Temujin não existe mais. Em seu lugar agora reina o grande cã das planícies, Senhor de todas as tribos, unificadas pelo bom senso ou pela coação dos mortíferos arcos compostos mongóis. Gêngis Khan, é como o chamam agora, o gurcã do mar de capim (dá para se ver de onde George R. R. Martin tirou inspiração para compor seu Karl Drogo e seus cavaleiros dothraki, na aclamada série "As Crônicas de Gelo e Fogo").
É aqui que o segundo volume da magnífica série O Conquistador, de Conn Iggulden, se inicia. Os Senhores do Arco (Record, 416 páginas, R$ 49,90) é a sequência de O Lobo das Planícies, que nos apresentou o jovem Temujin e sua família, contando a infância e as desgraças do menino que seria forjado em aço, sangue e ódio para reunir as tribos mongóis em frangalhos diante dos tártaros e do invencível império Jin.
Gêngis está no auge de seu poder. Já lutou e venceu muitas guerras. Toda a oposição foi varrida. Ele então convoca as tribos que ainda restam sob o ultimato de "submeta-se ou morra também" e todos os que tem juízo atendem seu apelo. Com um exército gigantesco os mongóis agora cavalgam para o sudeste, onde os xixia, primeiro, e depois o jin, os aguardam atrás das grandes muralhas. Acompanhamos nesse meio-tempo as aventuras e desventuras de seus irmãos, Kashiun, Khasar e Temuge, bem como o florescimento de seus filhos, principalmente Jochi, oprimido pela sua história e a dúvida que paira sobre seu nascimento (seria ele filho de Gêngis, ou então fruto dos estupros a que Borte, sua mãe, fora submetida ao ser capturada pelos tártaros, anos antes).

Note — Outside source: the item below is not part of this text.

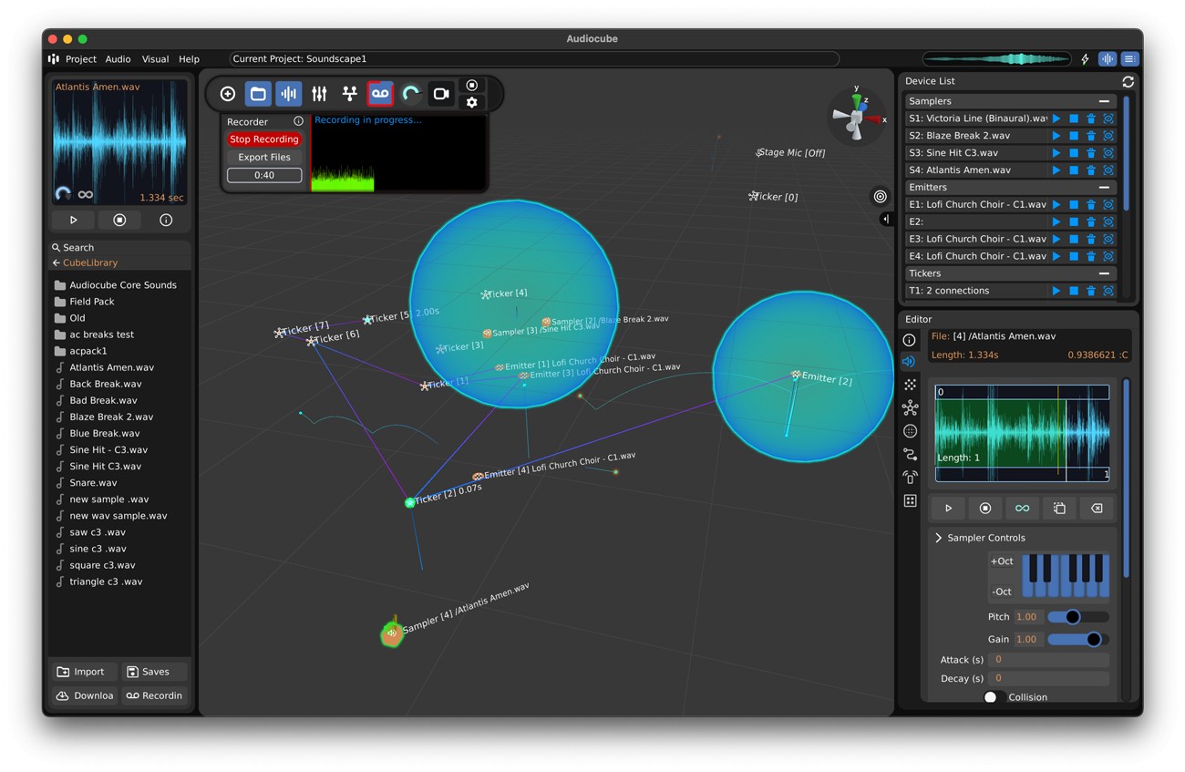This screenshot has height=772, width=1185.
Task: Open the Audio menu
Action: tap(118, 59)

A narrativa é repleta de força e energia como foi em O Lobo das Planícies, embora me parece que neste segundo livro temos um ligeira queda na qualidade narrativa. Nada crucial, contudo. Com a determinação de Gêngis falando mais alto o tempo todo, nos deparamos com os universos dos outros personagens que o circundam. Ótimas descrições, personagens muito bem construídos, discurso sempre afinado com o momento histórico retratado.
Fiquei surpreso em algumas passagens, como por exemplo quando se descreve como Jochi não se parece com Gêngis, o que poderia sugerir que ele seria filho ilegítimo. O garoto é descrito com olhos escuros, diferentemente dos irmãos, com olhos amarelos claros, como os de seu pai; amarelos como os dos lobos (?). Noutra passagem, Kashiun chama alguns marinheiros jin (chineses) de "amarelos", numa outra referência a que os mongóis não fossem asiáticos de olhos puxados como eu imaginava. Isso me parece um contrassenso, pois é só dar uma olhada na internet para ver que os mongóis são sempre mostrados, a grosso modo, como chineses. Eu, pelo menos, não consigo diferenciar só olhando a cara. Fica a dúvida...

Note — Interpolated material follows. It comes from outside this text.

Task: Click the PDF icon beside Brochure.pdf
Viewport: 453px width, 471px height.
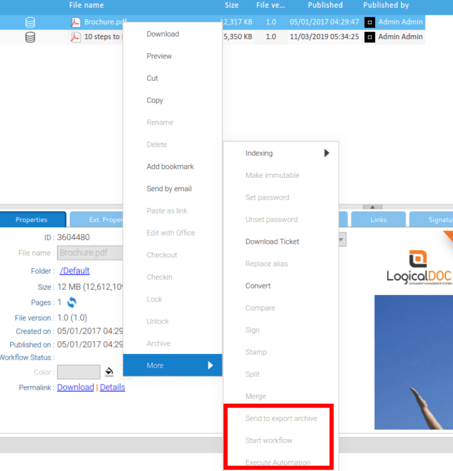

Em outras duas passagens, novamente, fiquei de orelhas em pé. Na página 22, há um rica descrição de como seria a iurta (tenda) de Gêngis Khan. Ela é descrita como sendo maior, mais rica e claramente diferenciada das outras iurtas destinadas ao restante do povo. Contudo na página 112, diz-se que a iurta do grande cã era igual a todas as outras, não diferindo de qualquer uma das demais. Parece-me que faltou um pouco de coerência ao nosso Conn Iggulden, aqui.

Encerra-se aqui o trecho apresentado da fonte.